Sofía aguantaba en silencio, sus ojos fijos en el suelo, pero dentro de ella, un fuego lento ardía, alimentado por cada humillación, por cada palabra de desprecio, un fuego que nadie, y mucho menos sus hermanas, podía ver.

La vida de apariencias y pequeños desprecios se vio interrumpida una tarde de martes, cuando el polvo del camino fue levantado por tres camionetas negras, idénticas, sin placas, que se detuvieron frente a su modesta casa de adobe. De ellas descendieron hombres con trajes oscuros y rostros impasibles, sus miradas frías barrieron el patio, ignorando las gallinas que corrían asustadas. Uno de ellos, el que parecía al mando, se acercó a la puerta.

"El Jefe solicita la presencia de las señoritas Vargas," su voz era grave, sin emoción, una orden, no una petición.

El nombre "El Jefe" cayó como una piedra en un pozo silencioso, el aire se volvió denso, pesado, el miedo era una cosa física que se podía saborear. Era el líder del cártel más poderoso de México, un hombre cuya leyenda era más grande que la vida, y ahora estaba moribundo, una noticia que corría en susurros por todo el país. Su llamado solo podía significar una cosa: la sucesión estaba en juego, y de alguna manera, las hermanas Vargas eran una pieza clave en ese tablero sangriento.

La hacienda del Jefe era un monstruo de piedra y lujo en medio de la nada, un laberinto de patios, fuentes y pasillos vigilados por hombres armados hasta los dientes. Las tres hermanas fueron conducidas a un gran salón, donde el olor a enfermedad y a poder rancio se mezclaba con el perfume caro de las flores. En una enorme cama con dosel, rodeado de aparatos médicos y de sus dos hijos mayores, yacía el Jefe. Era una sombra de lo que fue, su piel pálida pegada a los huesos, pero sus ojos, pequeños y negros, todavía ardían con una autoridad que helaba la sangre. A su lado, regia e impecable, estaba la Primera Dama, su esposa, una mujer cuya ambición era tan afilada como sus tacones.

"Mis hijos," carraspeó el Jefe, su voz un susurro de papel seco, "necesitan una compañera que asegure su camino, una mujer con un don que los proteja, que los guíe. Una de ustedes se casará con uno de ellos, esa es mi voluntad."

Carmen fue la primera en dar un paso al frente, su rostro una máscara de seriedad y poder místico. Miró a los dos hombres de pie junto a la cama, Alejandro, el primogénito, guapo y brutal, con la ambición brillando en sus ojos, y a Ricardo, el segundo, más callado, con una mente calculadora que se reflejaba en su mirada fría.

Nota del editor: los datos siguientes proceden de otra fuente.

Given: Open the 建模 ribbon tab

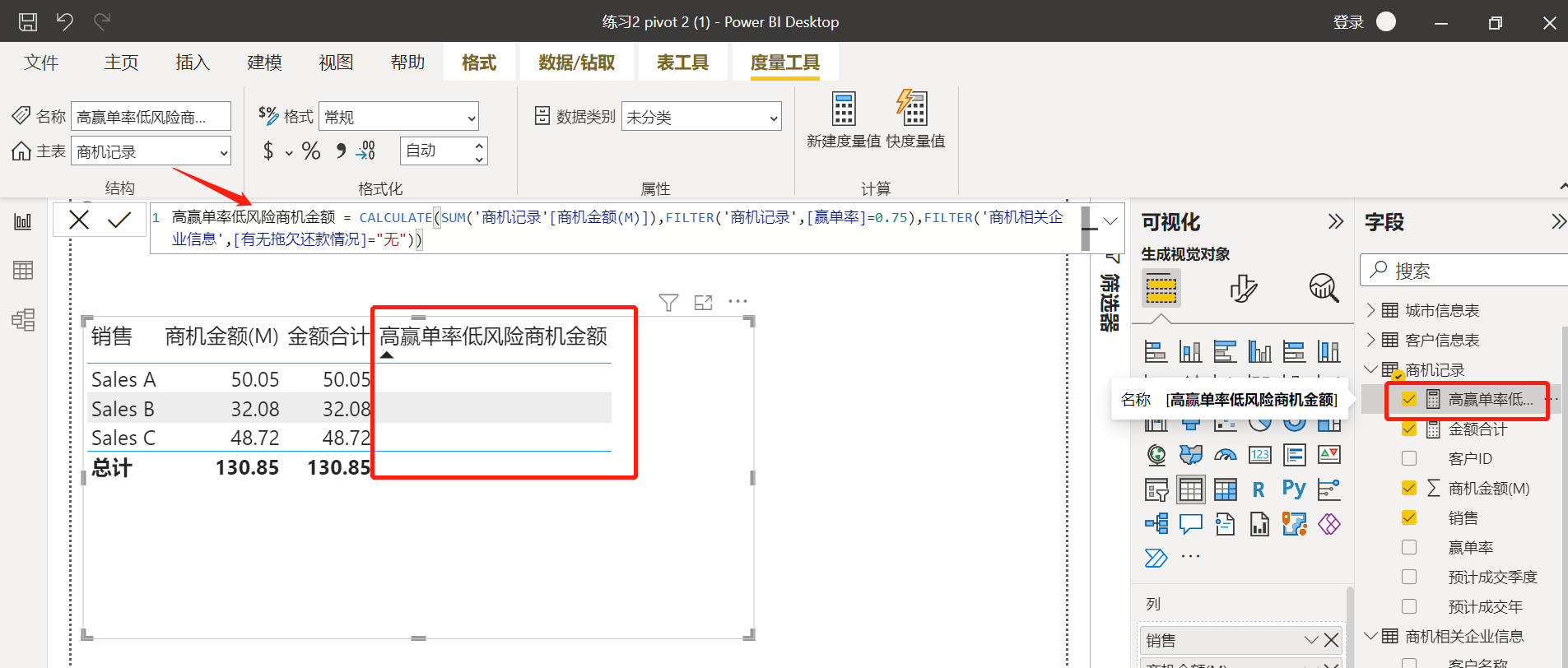Looking at the screenshot, I should [264, 63].
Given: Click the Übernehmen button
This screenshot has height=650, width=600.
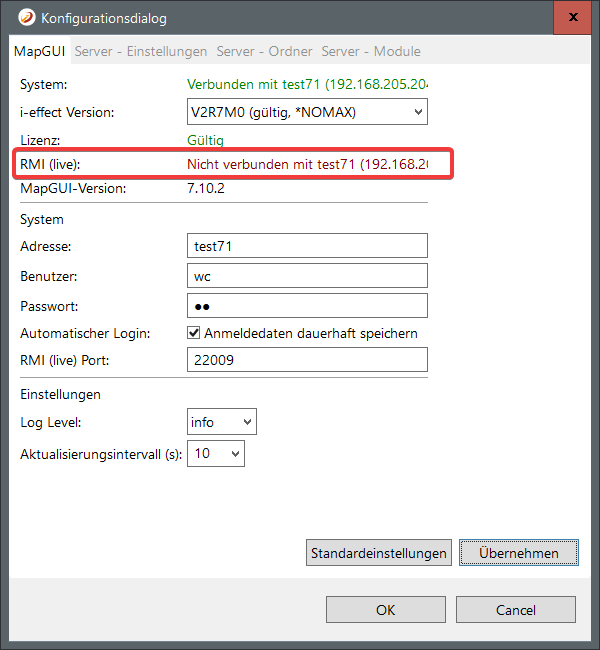Looking at the screenshot, I should (517, 553).
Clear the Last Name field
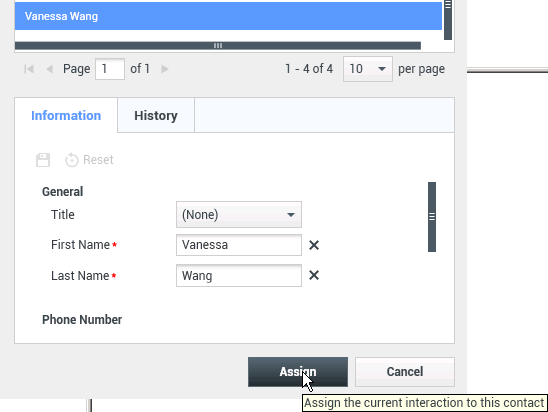This screenshot has width=548, height=412. [x=314, y=275]
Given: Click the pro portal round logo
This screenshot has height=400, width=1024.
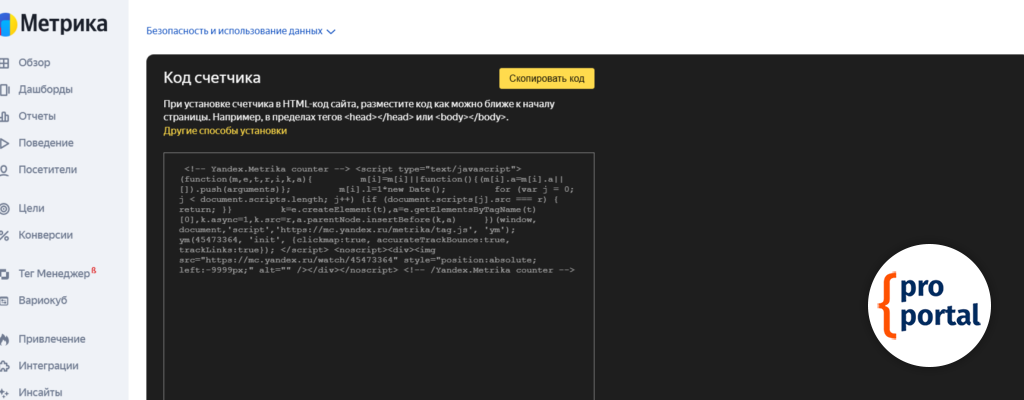Looking at the screenshot, I should pos(929,304).
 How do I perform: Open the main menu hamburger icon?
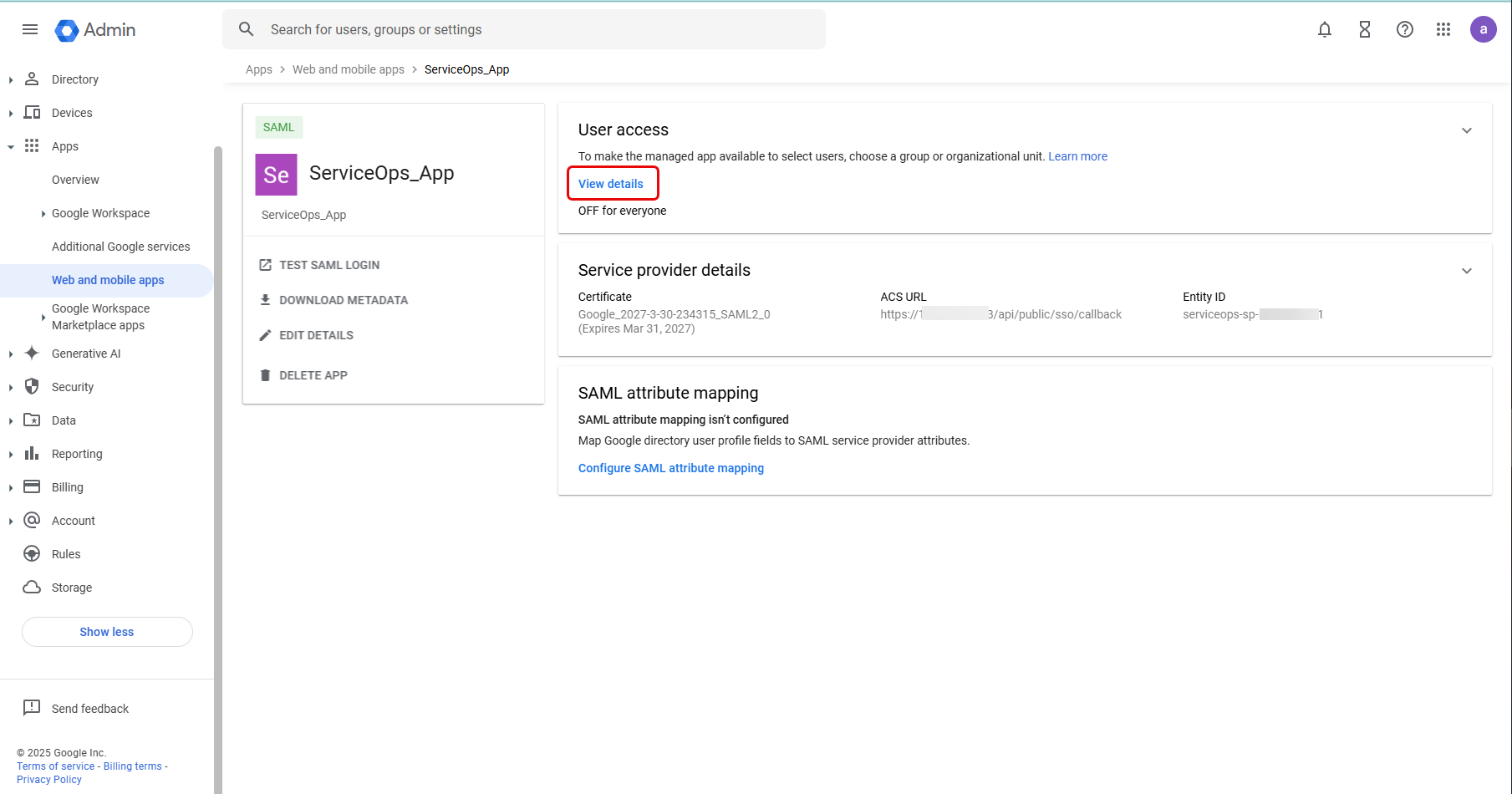30,29
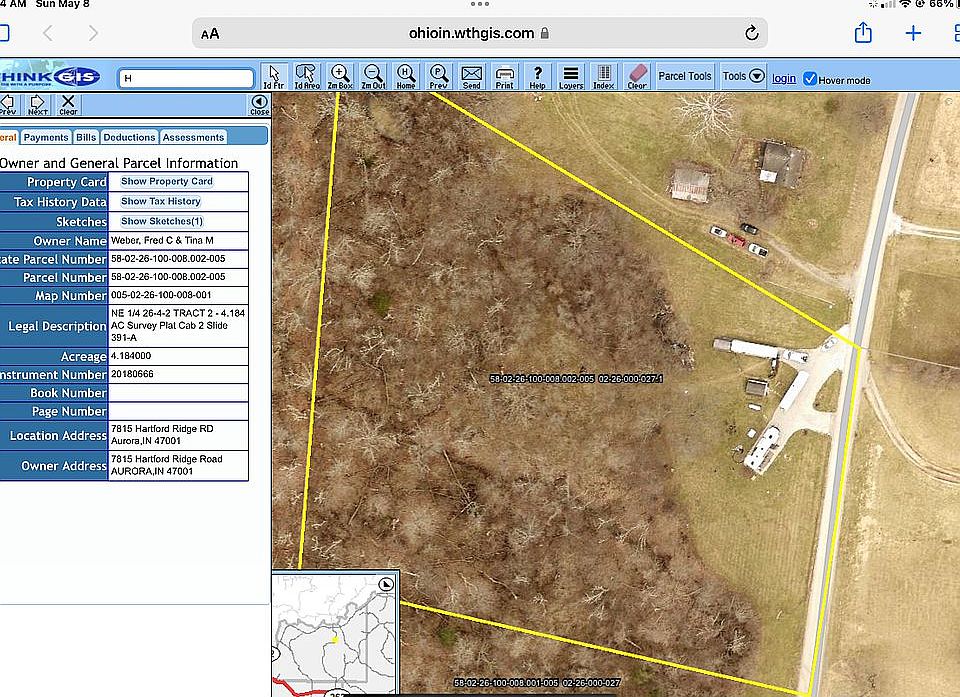Open the Layers list

pos(571,76)
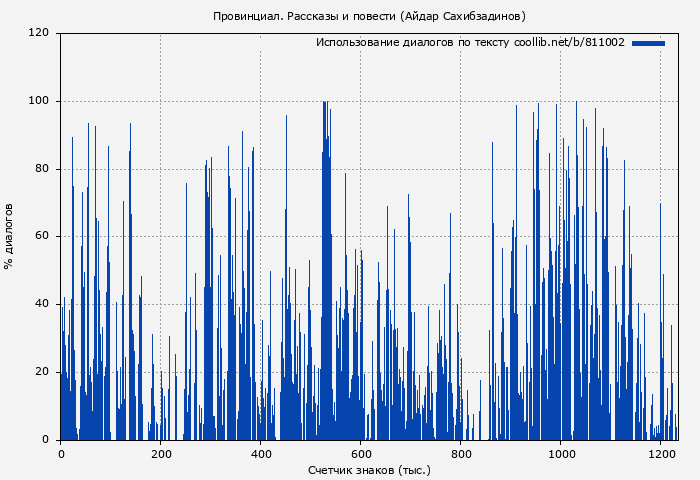Click the x-axis tick label 1200

[660, 453]
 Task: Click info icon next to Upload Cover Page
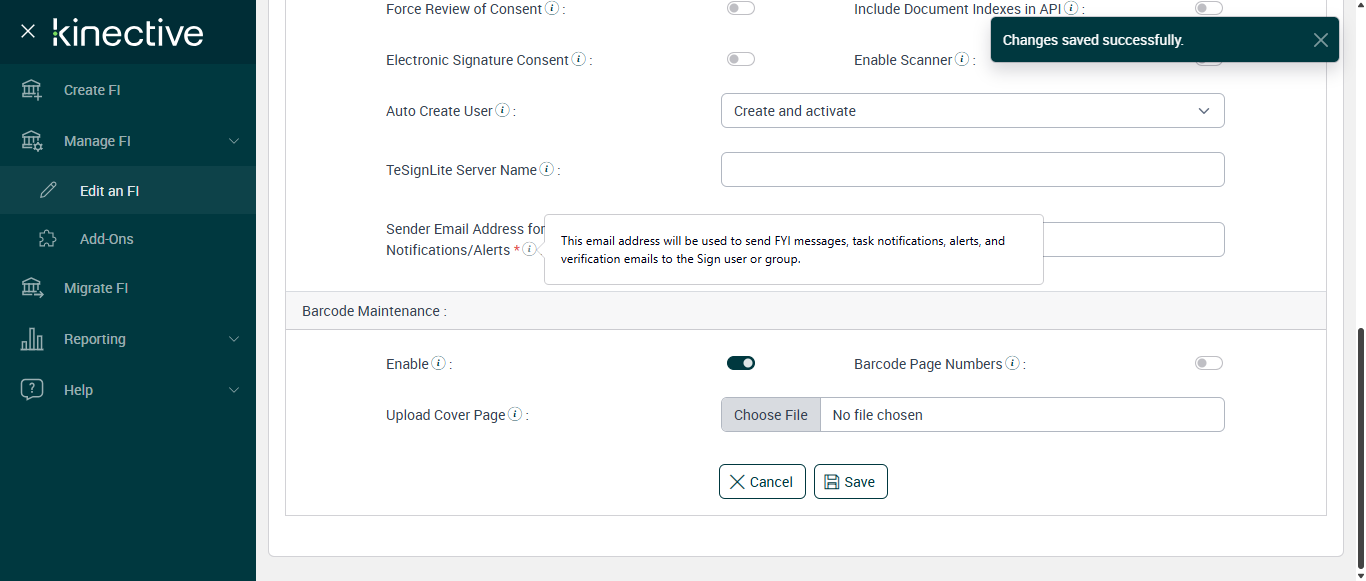[515, 415]
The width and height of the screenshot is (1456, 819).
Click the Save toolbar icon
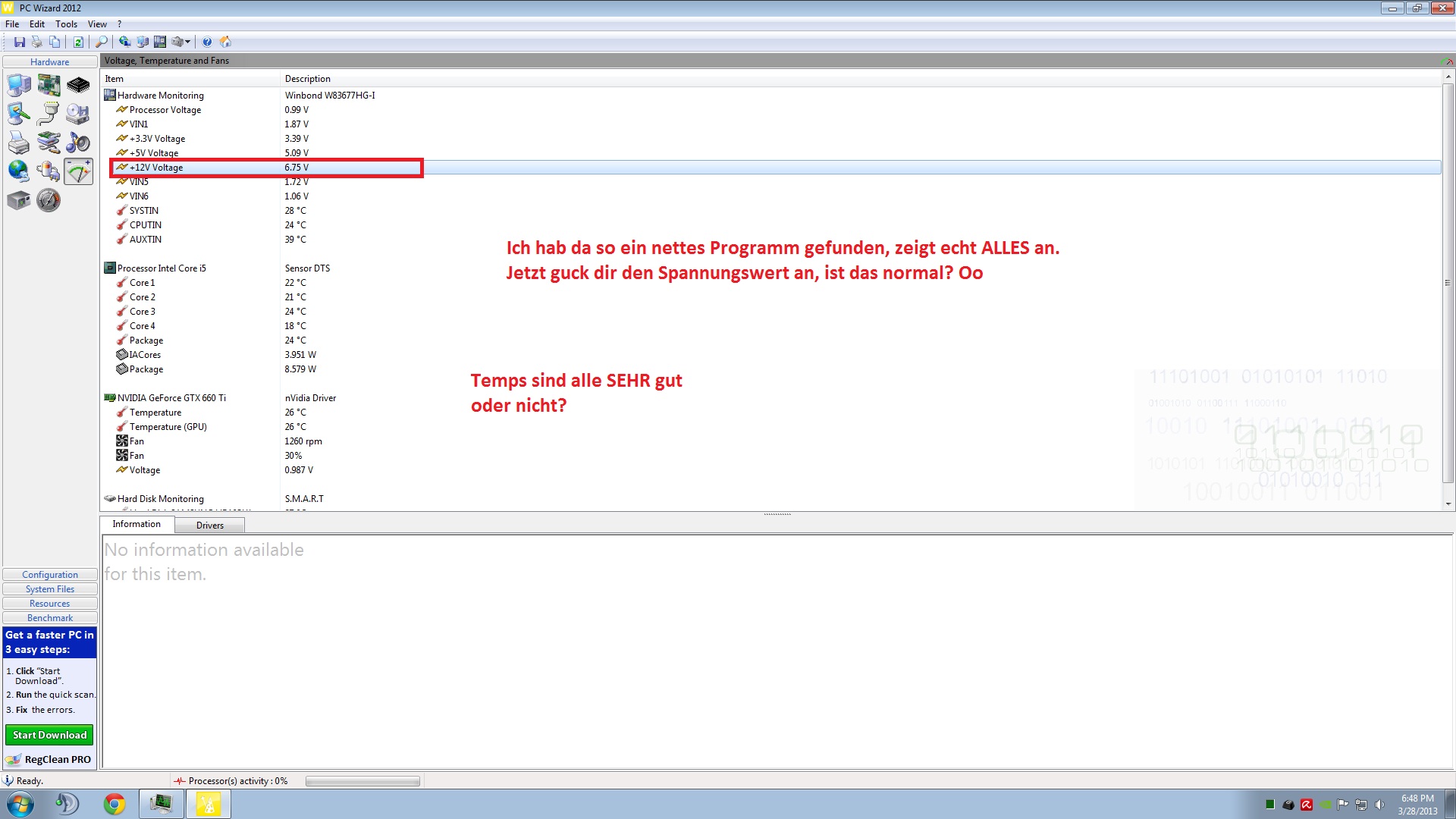pyautogui.click(x=20, y=42)
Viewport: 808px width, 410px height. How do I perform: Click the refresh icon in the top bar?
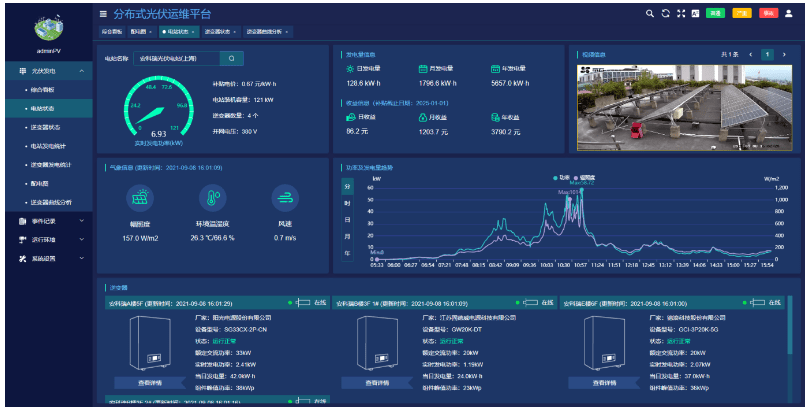click(666, 14)
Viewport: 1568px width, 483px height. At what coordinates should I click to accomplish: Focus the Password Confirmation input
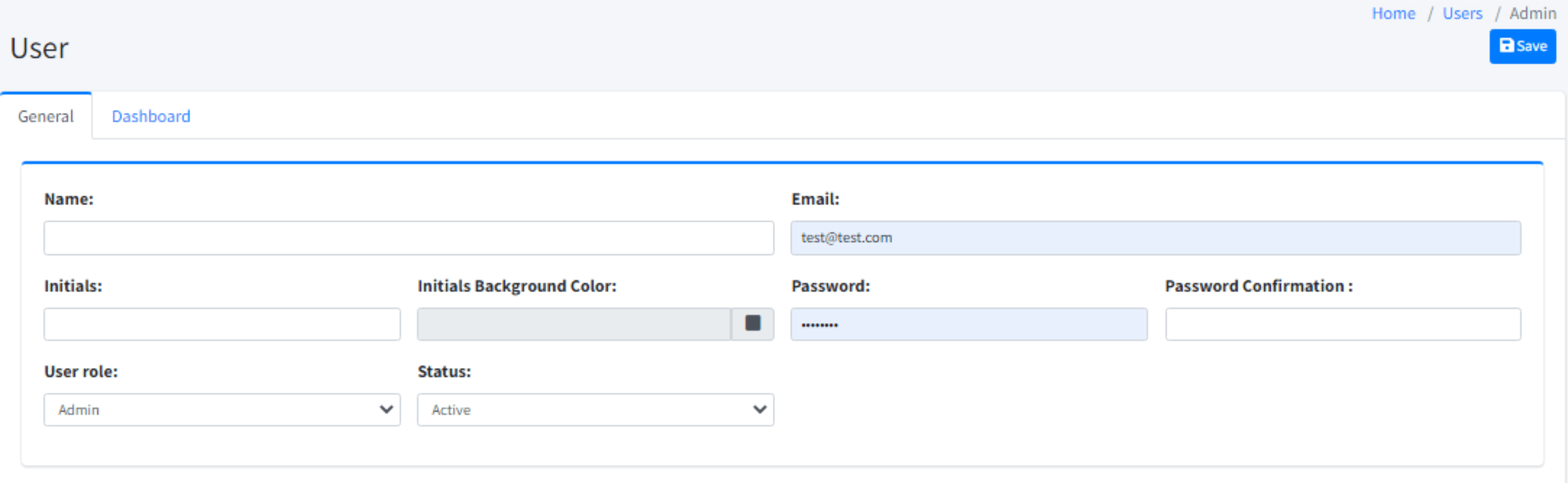(1342, 324)
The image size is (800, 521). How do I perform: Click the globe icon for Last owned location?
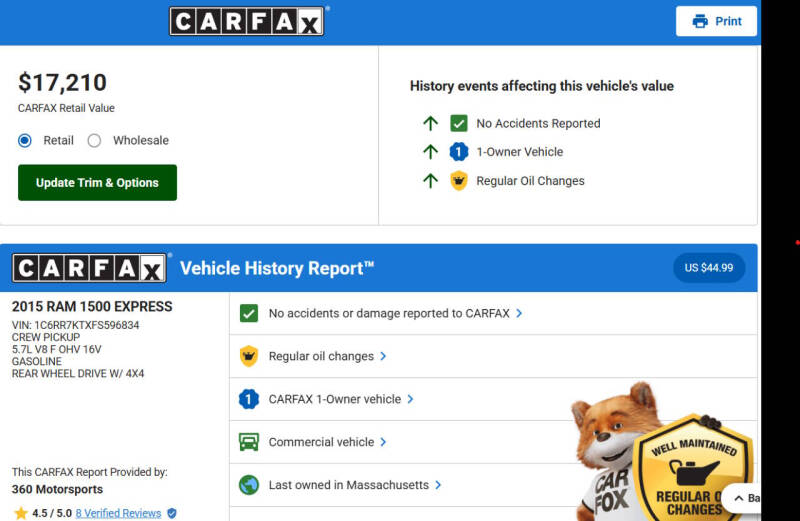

"Yo," dijo Carmen, su voz resonando en el silencio, "siento la energía del poder más fuerte alrededor de Alejandro, su aura es dorada, una promesa de dominio, yo puedo alinear su entorno para que esa energía nunca se debilite, para que su liderazgo sea indiscutible."

El Jefe asintió lentamente, satisfecho. La Primera Dama le dirigió a Carmen una sonrisa de aprobación, su hijo mayor era su favorito.

Luego fue el turno de Isabel, quien se acercó a Ricardo y tomó su mano con delicadeza, sus dedos trazando las líneas de su palma.

"Veo en su mano un camino de astucia y estrategia," declaró con solemnidad, "veo alianzas y traiciones que puedo anticipar, veo un futuro en el que él supera a todos sus enemigos porque yo estaré a su lado para advertirle de cada movimiento en su contra."

Otro asentimiento del Jefe, la elección era lógica, casi perfecta, cada hijo con una bruja a su medida para fortalecer su reclamo.

Entonces, todas las miradas se volvieron hacia Sofía, la que sobraba, la que no tenía nada que ofrecer, sus hermanas la miraban con burla, la Primera Dama con abierto desprecio.

El Jefe hizo un gesto débil hacia una esquina oscura de la habitación, de donde salió un joven de mirada perdida y sonrisa ausente, era el hijo menor, el "loco", el "tonto" del que nadie hablaba, el que mantenían oculto como una vergüenza familiar.

"Y para ti," dijo el Jefe, con un deje de crueldad en su voz débil, "queda él."

La humillación era completa, pública y brutal, las risas ahogadas de sus hermanas resonaron en el salón como campanas fúnebres. A Sofía le habían dejado la basura, la opción imposible, el hazmerreír de la familia más peligrosa de México.